**TASK TO COMPLETE:**
Below are some entries. Copy each line in them that holds "Open".

**Source records:**
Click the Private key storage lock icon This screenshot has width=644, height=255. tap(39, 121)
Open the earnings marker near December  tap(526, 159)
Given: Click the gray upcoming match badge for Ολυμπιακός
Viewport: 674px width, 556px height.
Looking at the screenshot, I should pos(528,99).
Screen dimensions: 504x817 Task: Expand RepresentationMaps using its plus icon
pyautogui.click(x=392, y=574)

==

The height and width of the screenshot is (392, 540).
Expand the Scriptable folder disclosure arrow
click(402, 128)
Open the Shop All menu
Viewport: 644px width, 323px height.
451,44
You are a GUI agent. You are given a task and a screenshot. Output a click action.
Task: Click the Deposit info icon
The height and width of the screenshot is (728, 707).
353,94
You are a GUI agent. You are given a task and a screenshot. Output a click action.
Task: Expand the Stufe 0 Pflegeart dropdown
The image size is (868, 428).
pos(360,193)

...

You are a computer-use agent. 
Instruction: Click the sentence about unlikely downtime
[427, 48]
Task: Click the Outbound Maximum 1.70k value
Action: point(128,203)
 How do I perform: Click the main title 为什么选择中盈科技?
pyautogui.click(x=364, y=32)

**ANSWER AREA:**
Open the earnings marker near December  tap(526, 159)
Open the Shop All menu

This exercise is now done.